REQUIRED ACTION: Print exactly the line that contains "Select the Recycle Bin label text", then every following line through the end of the material; include nothing else and no pictures.

RECORDS FOR THE EXERCISE:

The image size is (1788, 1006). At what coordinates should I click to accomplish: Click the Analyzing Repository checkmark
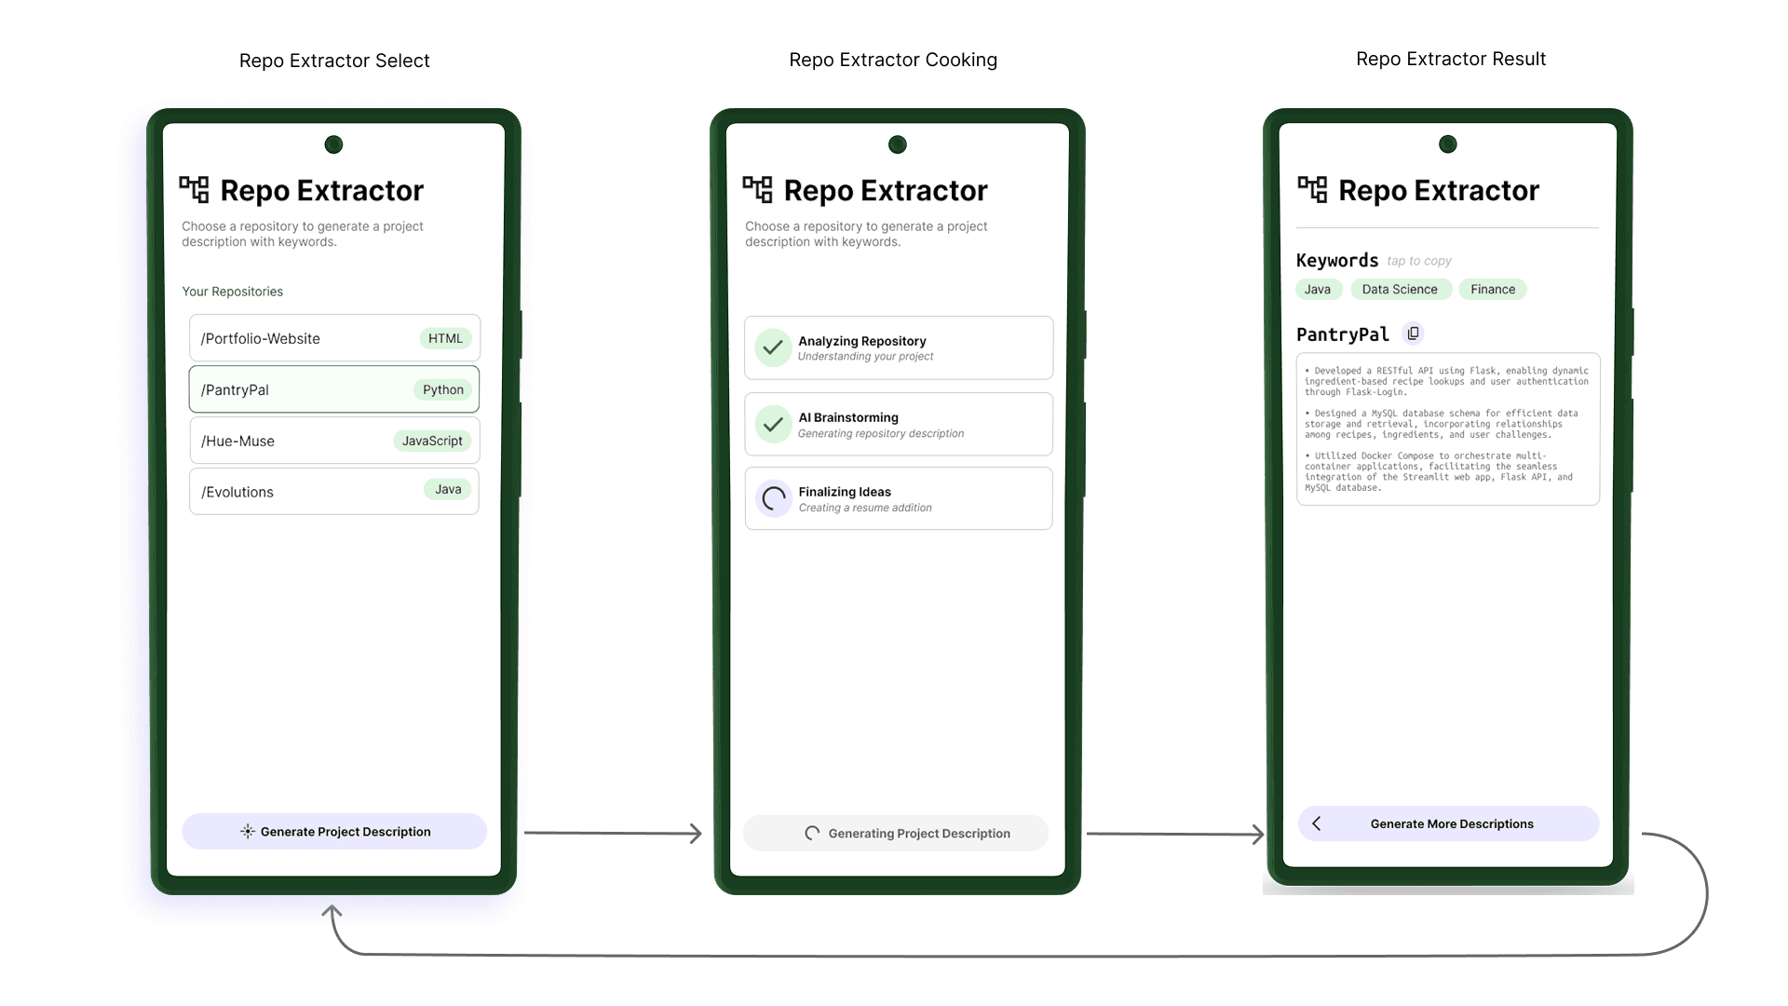773,347
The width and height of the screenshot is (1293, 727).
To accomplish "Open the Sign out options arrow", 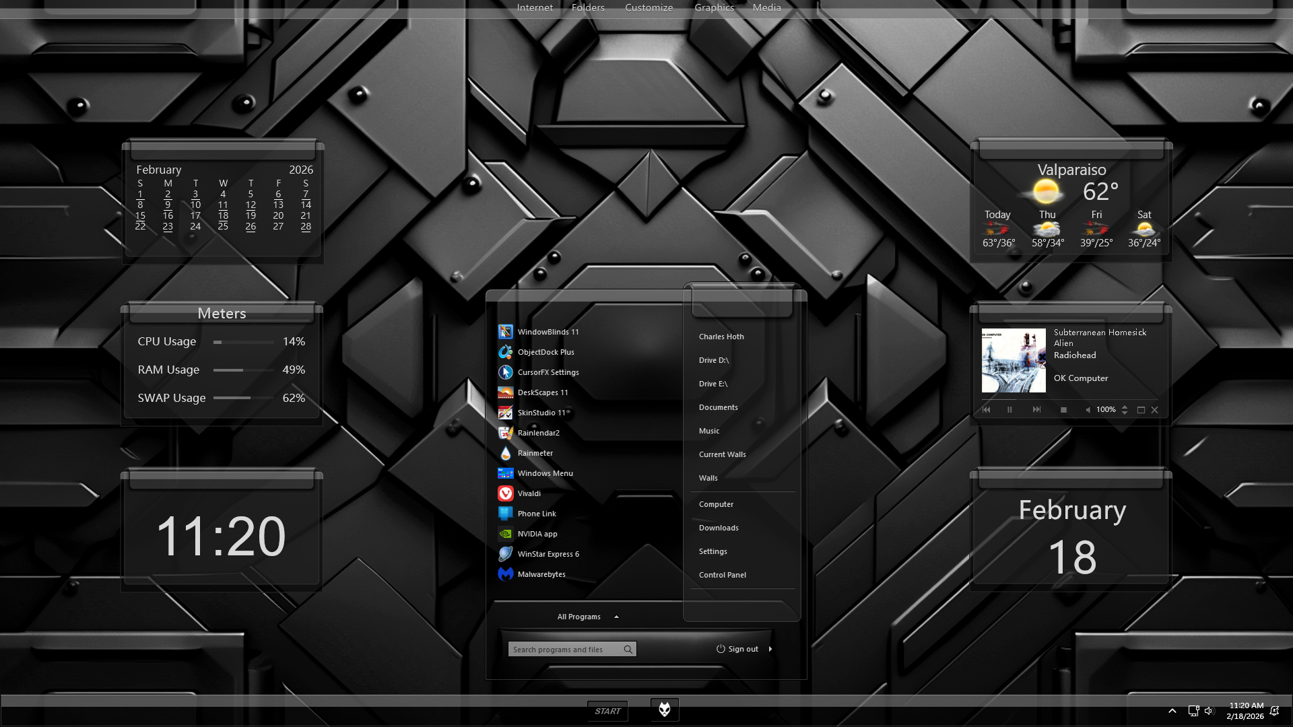I will coord(770,649).
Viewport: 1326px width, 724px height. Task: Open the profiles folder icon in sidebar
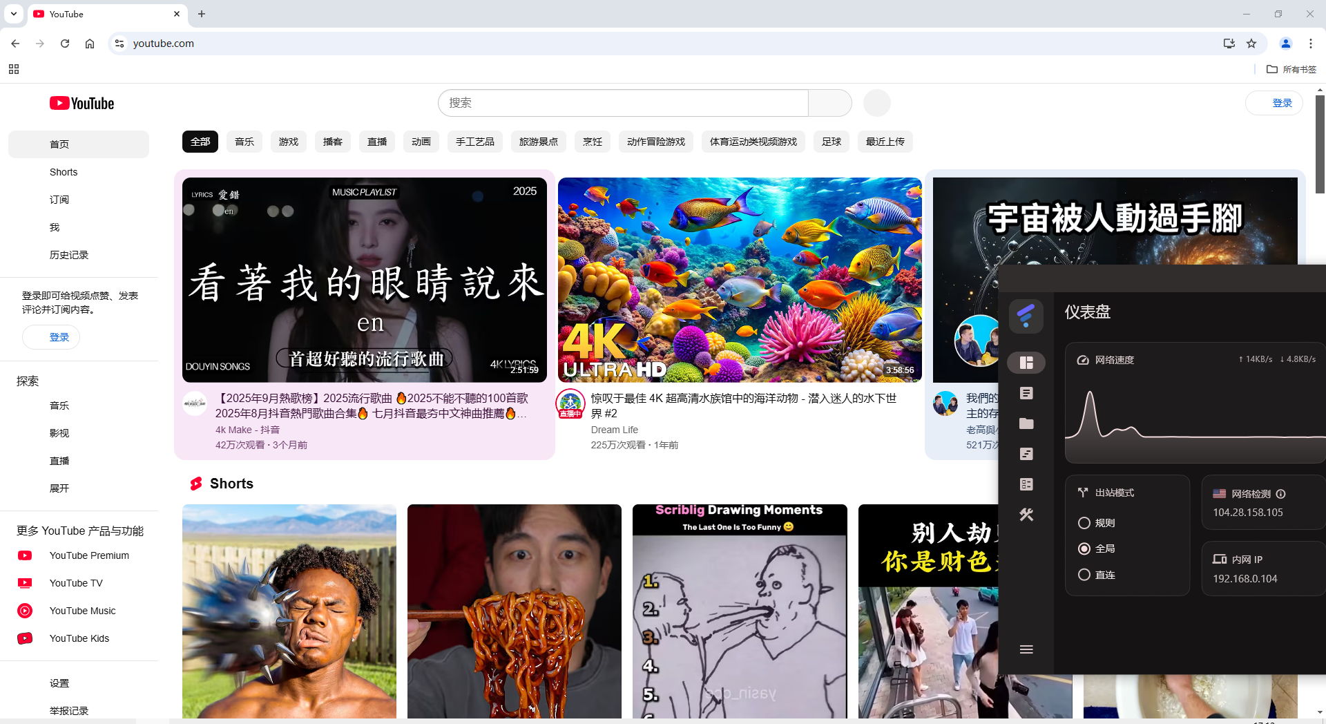(1026, 423)
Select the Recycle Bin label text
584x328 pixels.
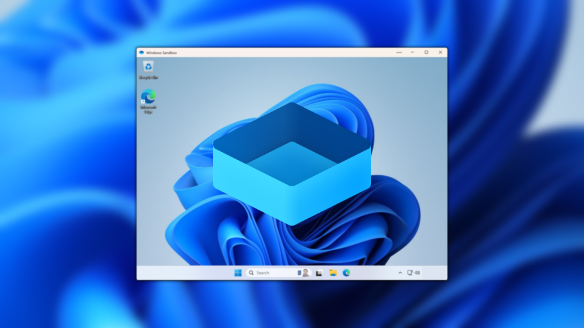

WRITTEN SOLUTION:
Select the Recycle Bin label text
584x328 pixels.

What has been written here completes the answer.